## ZU BEARBEITENDE AUFGABE
Schreibe die Zeilen von der Zeile mit „The width and height of the screenshot is (655, 441).“ bis einschließlich zur letzten Zeile wörtlich ab, und lass dabei bitte die Bilder weg.

## LERNMATERIAL
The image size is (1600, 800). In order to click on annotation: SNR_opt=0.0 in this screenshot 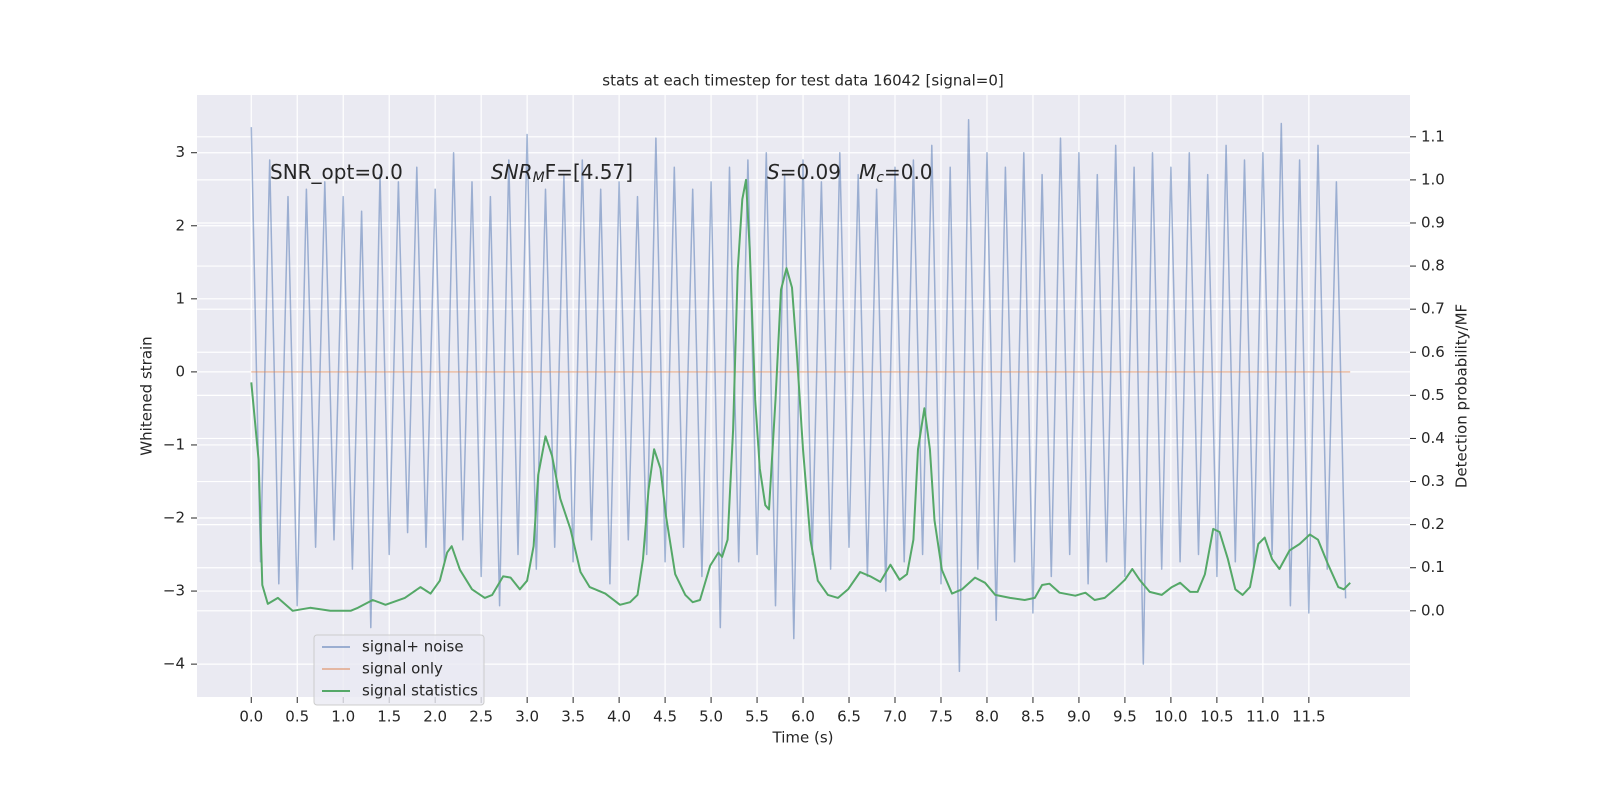, I will do `click(336, 172)`.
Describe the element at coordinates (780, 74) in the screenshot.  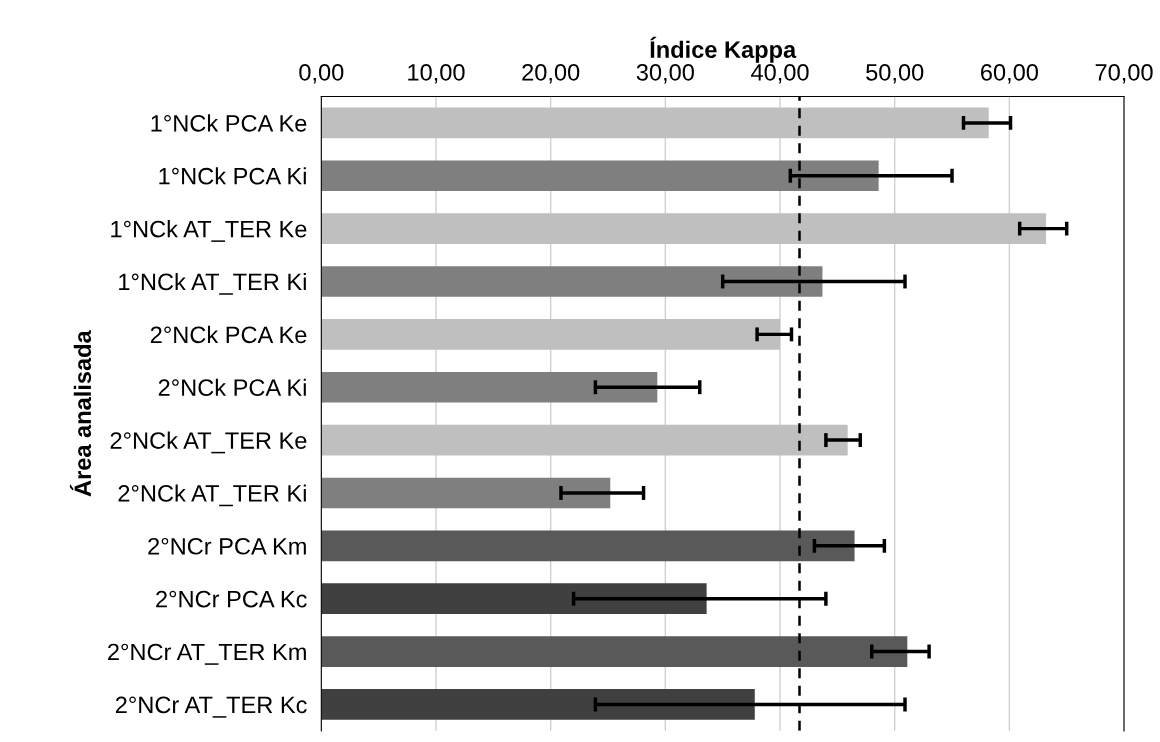
I see `x-tick-label: 40,00` at that location.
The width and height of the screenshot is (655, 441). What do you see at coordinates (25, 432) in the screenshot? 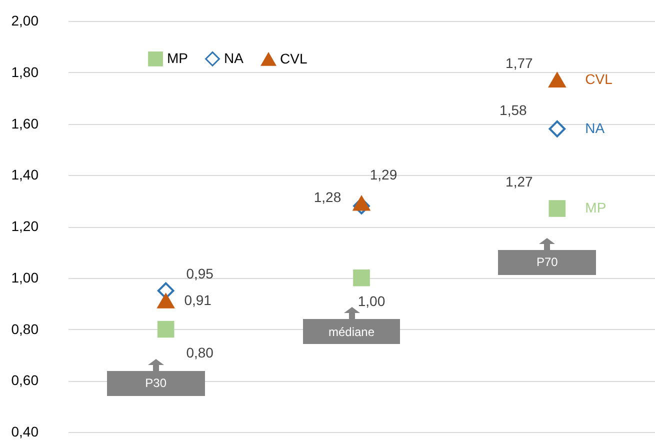
I see `y-tick-label: 0,40` at bounding box center [25, 432].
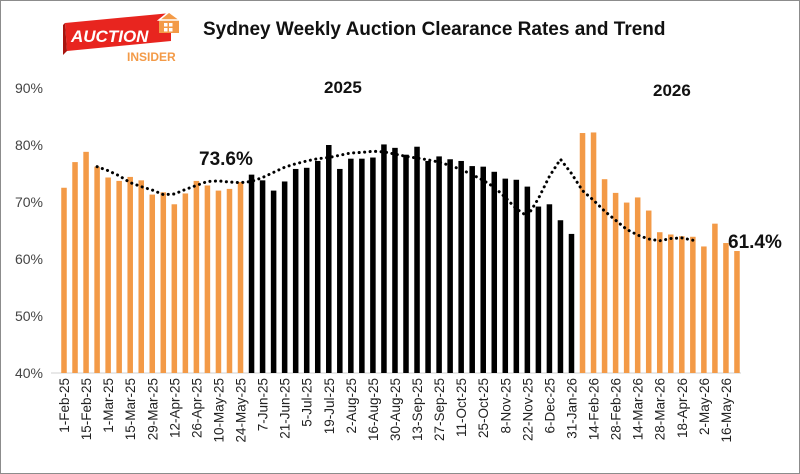 The width and height of the screenshot is (800, 474). Describe the element at coordinates (29, 88) in the screenshot. I see `y-tick-label: 90%` at that location.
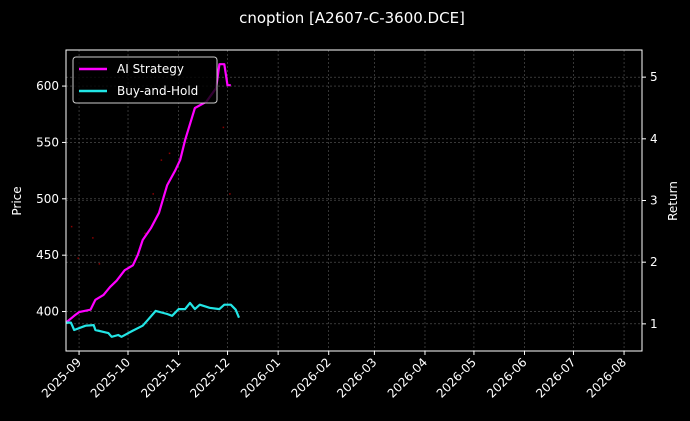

## LÖSUNG DER AUFGABE
The width and height of the screenshot is (655, 441). What do you see at coordinates (25, 432) in the screenshot? 
I see `y-tick-label: 0,40` at bounding box center [25, 432].
 The width and height of the screenshot is (800, 474). Describe the element at coordinates (29, 88) in the screenshot. I see `y-tick-label: 90%` at that location.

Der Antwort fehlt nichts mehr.